A Lightweight Transformer for Faster and Robust EBSD Data Collection

TL;DR

This paper presents a lightweight transformer-based method to improve the speed and robustness of 3D EBSD data collection by recovering missing slices, trained solely on synthetic data with superior accuracy.

Contribution

Introduces a novel two-step transformer-based approach for missing slice recovery in 3D EBSD data, trained with self-supervision on synthetic data.

Findings

Achieves higher recovery accuracy than existing methods.

Operates efficiently with a lightweight transformer model.
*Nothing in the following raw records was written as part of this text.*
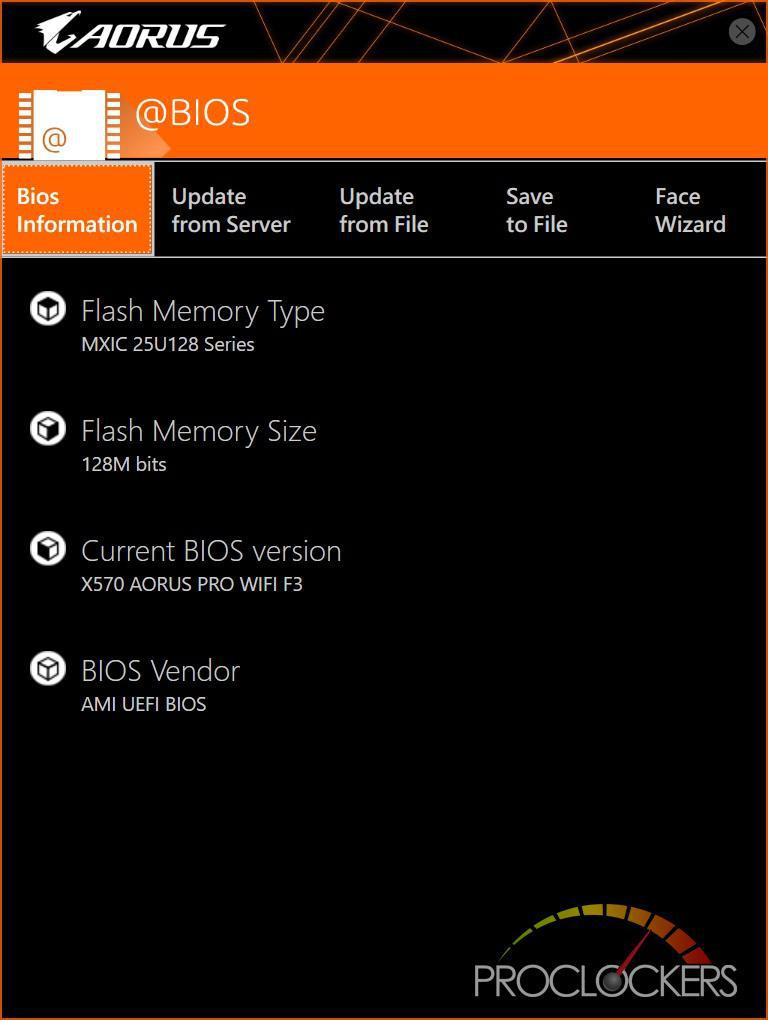Click the AORUS eagle logo
Viewport: 768px width, 1020px height.
click(x=130, y=32)

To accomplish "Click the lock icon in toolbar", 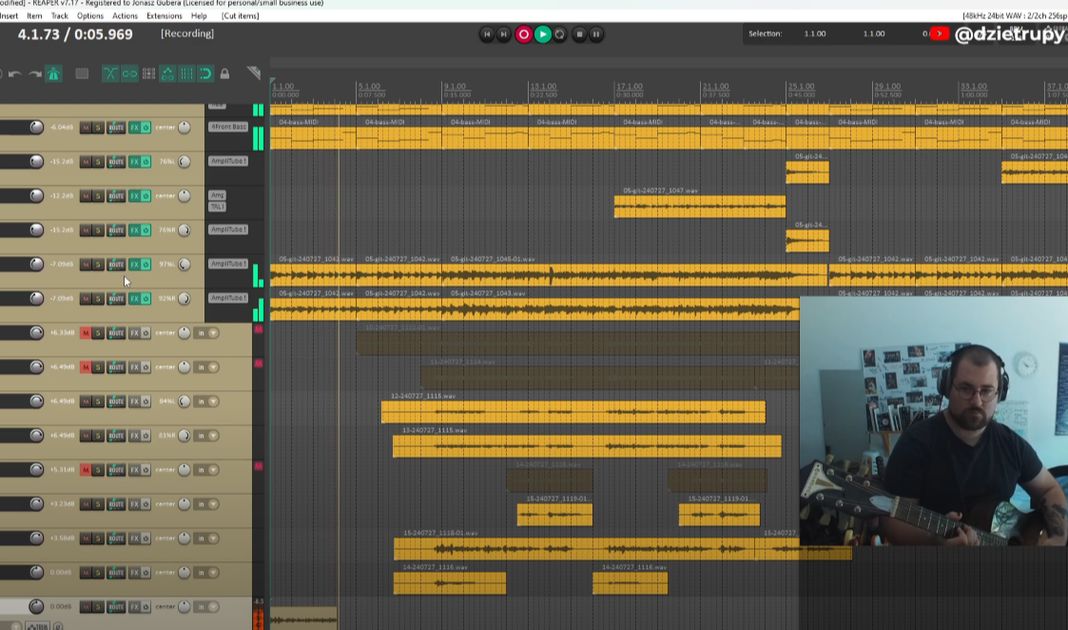I will [224, 74].
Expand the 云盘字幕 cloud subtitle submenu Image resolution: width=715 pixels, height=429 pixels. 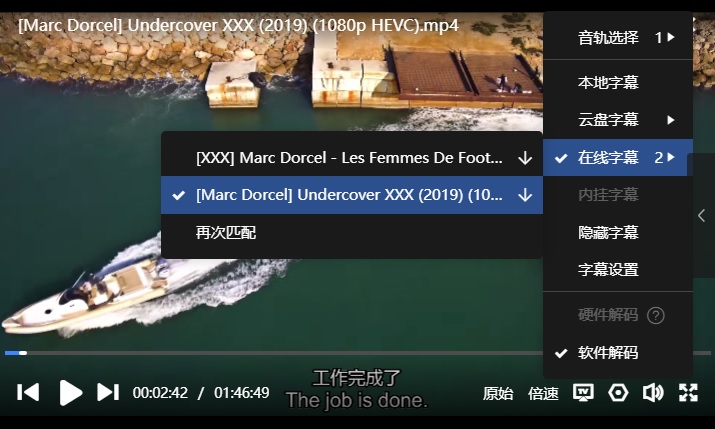(x=618, y=120)
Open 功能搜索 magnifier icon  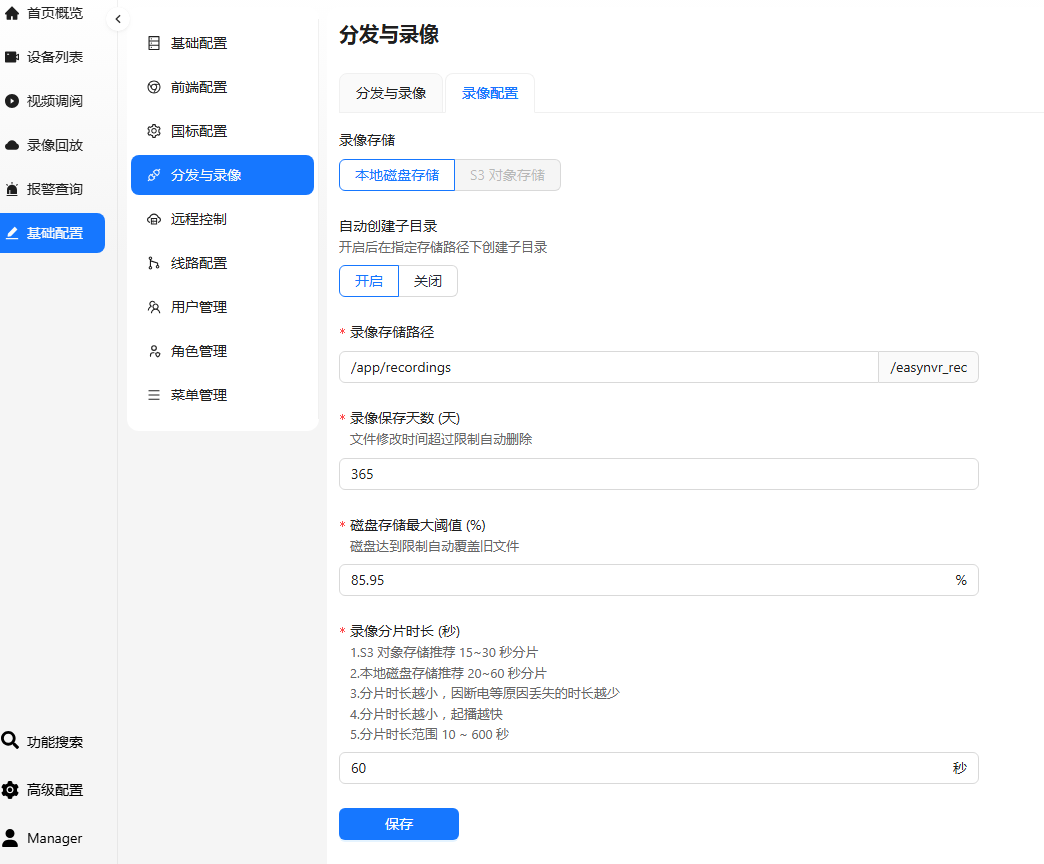(11, 741)
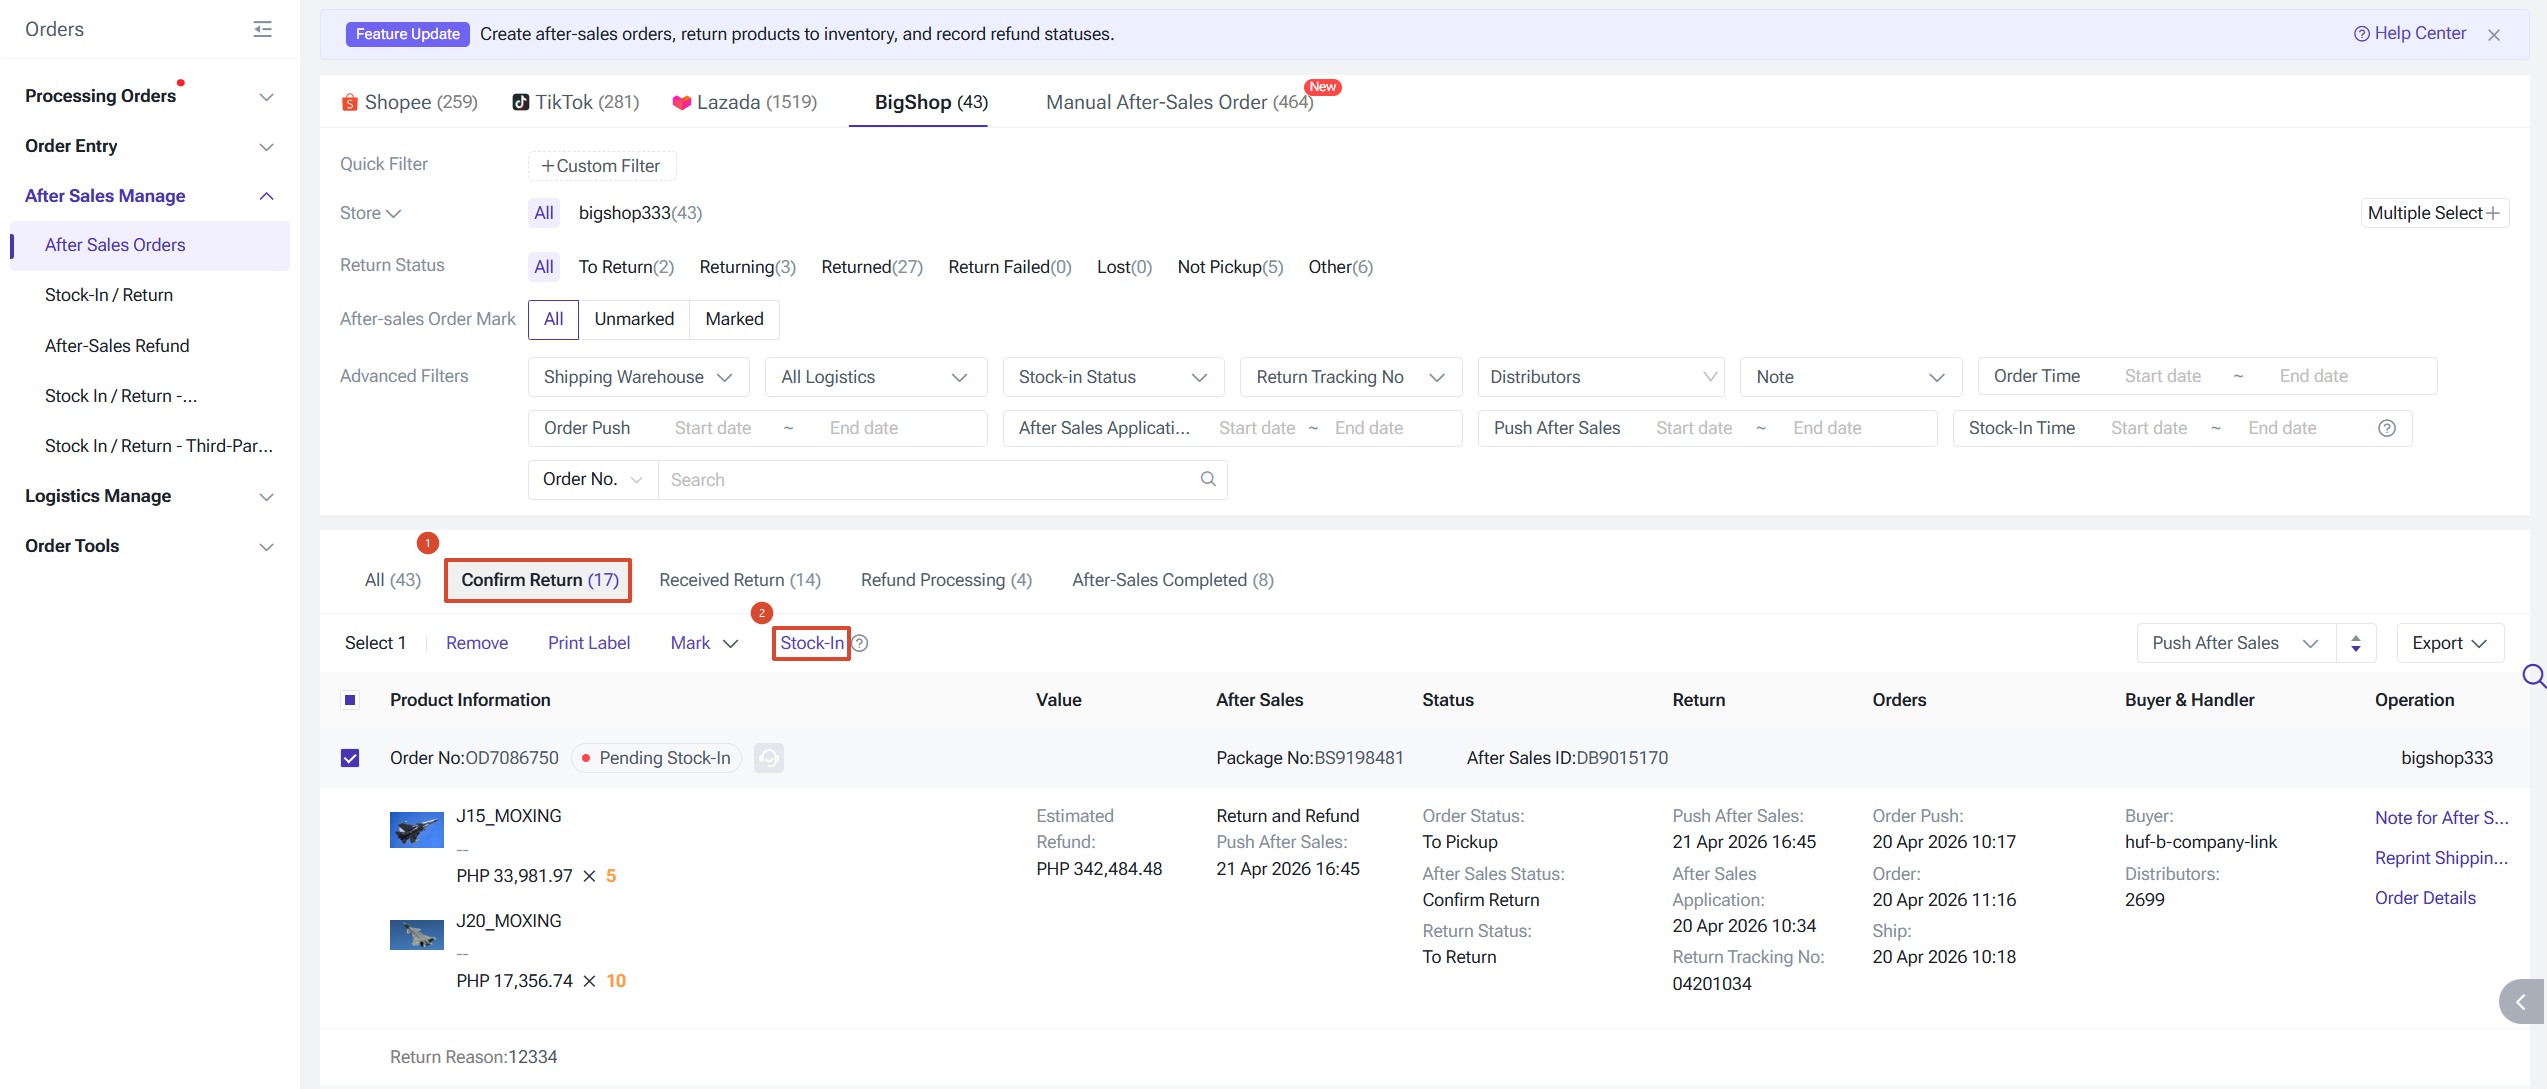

Successfully trained on synthetic data and applied to real data.

Abstract

Three dimensional electron back-scattered diffraction (EBSD) microscopy is a critical tool in many applications in materials science, yet its data quality can fluctuate greatly during the arduous collection process, particularly via serial-sectioning. Fortunately, 3D EBSD data is inherently sequential, opening up the opportunity to use transformers, state-of-the-art deep learning architectures that have made breakthroughs in a plethora of domains, for data processing and recovery. To be more robust to errors and accelerate this 3D EBSD data collection, we introduce a two step method that recovers missing slices in an 3D EBSD volume, using an efficient transformer model and a projection algorithm to process the transformer's outputs. Overcoming the computational and practical hurdles of deep learning with scarce high dimensional data, we train this model using only synthetic 3D EBSD data with self-supervision and obtain superior recovery accuracy on real 3D EBSD data, compared to existing methods.